For the last few weeks, the Hollywood writers have been on strike. I won’t bore you with the details. Like all strikes it boils down to money. The writers feel they aren’t getting what’s owed to them, and the production companies want to hold onto as much sweet moola as possible. Normally I’m indifferent to strikes, but in this case, I am urging both sides to fight to the death. The writers shouldn’t give up a single commie cent and the production companies should drive the most rapacious bargain possible. If things go my way both sides lose and the entire industry self-destructs.
I know what’s lurking in your teeny tiny brain. How could I be so cruel? How could I drool at the prospect of media creatures losing their silly little jobs?
It’s easy. The current entertainment industry is a garbage industry.
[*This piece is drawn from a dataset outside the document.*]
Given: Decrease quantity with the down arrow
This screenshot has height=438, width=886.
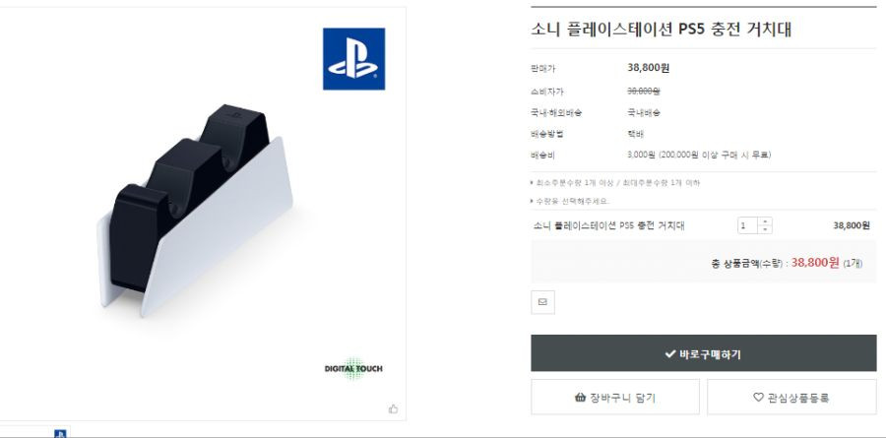Looking at the screenshot, I should pyautogui.click(x=765, y=229).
A garbage industry is one that we would be better off without.1 Garbage industries are depressingly common in the modern world. Facebook, (now Meta), is garbage. Twitter is garbage. TikTok, Instagram, and all their wannabes are garbage. Fast food restaurants are garbage. Cable TV is garbage. Cosmetics are garbage. Vast swaths of the processed food and pharmaceutical industries are garbage. Many insurance companies are garbage. The fashion industry is garbage. The diet industry, (please people get some self-respect), is a steaming pile of garbage. I could go on and on because we live in a wasteland people and not the wholesome T. S. Eliot version.
Suppose the Hollywood writers and their employers go away, and we’re faced with a world without media company entertainment. How could we possibly live in such a world? Easily. The crap Hollywood spews, union-made, or not, is easily replaced by good books; we all have long lists of actual classics to read. And, if reading isn’t your jam, there’s YouTube. None of my favorite Youtubers are affected by this strike, Sabine Hossenfelder, Dr. Becky, Economics Explained, Mathematical Visual Proofs, and many, many, more are still cranking out superb content that outclasses the dumbed-down-drivel the Hollyweirdos foist on us. I observed many years ago that the best bloggers are better writers, and cover more interesting topics, than mainstream journalists, and the same holds for the best YouTubers. That small talented and dedicated producers can do a better job than bloated self-satisfied billion-dollar companies may be shocking but look at the work. To paraphrase Flaubert, “The company is nothing, the product — all.”
If you are left with any doubts, I’m enjoying this strike. It has driven all the smug late-night clowns off the air; their minuscule minds cannot function without scripts. On my own, I wouldn’t waste a millisecond on the likes of Colbert, Kimmel, Meyers, and others but my wife enjoys their attempts at humor, so I’m occasionally exposed to their asinine Youtubery2 while sitting with her in the evenings. Silence is a lovely substitute for late-night. With luck, they will never come back.